Clinical Judgment Application
Clinical Scenario
An older adult with Parkinson disease reports worsening shuffling gait, rising near-falls, and new dependence for dressing.
- Recognize Cues: Progressing motor dysfunction with increasing injury risk.
- Analyze Cues: Stage progression is reducing safe mobility and ADL capacity.
- Prioritize Hypotheses: Immediate safety stabilization and fall-risk reduction are priority.
- Generate Solutions: Strengthen transfer supervision, optimize assistive devices, and coordinate interdisciplinary reassessment.
- Take Action: Implement fall precautions and communicate functional decline to the care team.

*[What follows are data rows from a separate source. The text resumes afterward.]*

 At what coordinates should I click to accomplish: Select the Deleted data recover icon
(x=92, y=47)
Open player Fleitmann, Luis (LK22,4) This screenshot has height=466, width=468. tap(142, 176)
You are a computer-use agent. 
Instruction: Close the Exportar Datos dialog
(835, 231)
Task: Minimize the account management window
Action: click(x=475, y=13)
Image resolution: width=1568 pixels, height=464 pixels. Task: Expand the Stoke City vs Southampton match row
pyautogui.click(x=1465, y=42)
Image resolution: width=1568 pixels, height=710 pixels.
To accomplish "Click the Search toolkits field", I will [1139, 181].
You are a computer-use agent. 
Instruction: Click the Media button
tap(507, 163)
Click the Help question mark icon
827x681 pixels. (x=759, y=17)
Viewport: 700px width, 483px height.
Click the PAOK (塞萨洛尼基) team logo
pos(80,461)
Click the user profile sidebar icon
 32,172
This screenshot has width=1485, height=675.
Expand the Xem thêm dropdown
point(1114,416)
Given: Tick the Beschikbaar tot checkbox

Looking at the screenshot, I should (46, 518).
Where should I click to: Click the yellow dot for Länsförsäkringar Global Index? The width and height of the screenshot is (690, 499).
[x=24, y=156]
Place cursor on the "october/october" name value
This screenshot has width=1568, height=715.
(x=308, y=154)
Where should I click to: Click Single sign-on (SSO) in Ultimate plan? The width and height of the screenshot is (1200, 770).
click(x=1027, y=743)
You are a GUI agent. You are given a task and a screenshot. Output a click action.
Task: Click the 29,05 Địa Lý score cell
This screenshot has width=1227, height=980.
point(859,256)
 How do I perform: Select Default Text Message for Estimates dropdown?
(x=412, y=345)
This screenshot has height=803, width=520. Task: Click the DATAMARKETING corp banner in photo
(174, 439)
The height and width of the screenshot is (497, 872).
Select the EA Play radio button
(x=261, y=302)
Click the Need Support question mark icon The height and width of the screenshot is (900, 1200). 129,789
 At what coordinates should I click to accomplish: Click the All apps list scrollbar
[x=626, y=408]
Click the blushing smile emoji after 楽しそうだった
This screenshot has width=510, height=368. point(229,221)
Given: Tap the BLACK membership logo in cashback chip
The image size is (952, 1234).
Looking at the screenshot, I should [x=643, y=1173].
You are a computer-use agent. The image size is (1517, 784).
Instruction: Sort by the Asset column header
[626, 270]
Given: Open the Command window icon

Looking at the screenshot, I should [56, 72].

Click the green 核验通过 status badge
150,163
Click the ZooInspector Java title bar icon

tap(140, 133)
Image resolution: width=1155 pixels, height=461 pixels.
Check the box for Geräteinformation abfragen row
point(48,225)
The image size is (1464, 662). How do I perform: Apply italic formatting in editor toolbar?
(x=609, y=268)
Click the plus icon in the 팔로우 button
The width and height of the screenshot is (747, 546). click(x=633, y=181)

- Evaluate Outcomes: Near-falls decrease and ADL plan is adjusted to preserve function.
Related Concepts
- neurological-system - Dopamine-pathway dysfunction in movement control.
- dopaminergic-therapy - Medication strategies for symptom control.
- common-neurological-disorders-recognition-and-priority-care - Pattern recognition and escalation context.
- fall-prevention - High-priority safety framework for gait and postural instability.
- caregiver-role-strain - Progressive dependence increases family-care burden.
Self-Check
- Which clinical findings indicate Parkinson progression rather than an acute stroke pattern?
- Why does dopamine depletion produce both motor and autonomic manifestations?
- Which care priorities best reduce injury as ADL dependence increases?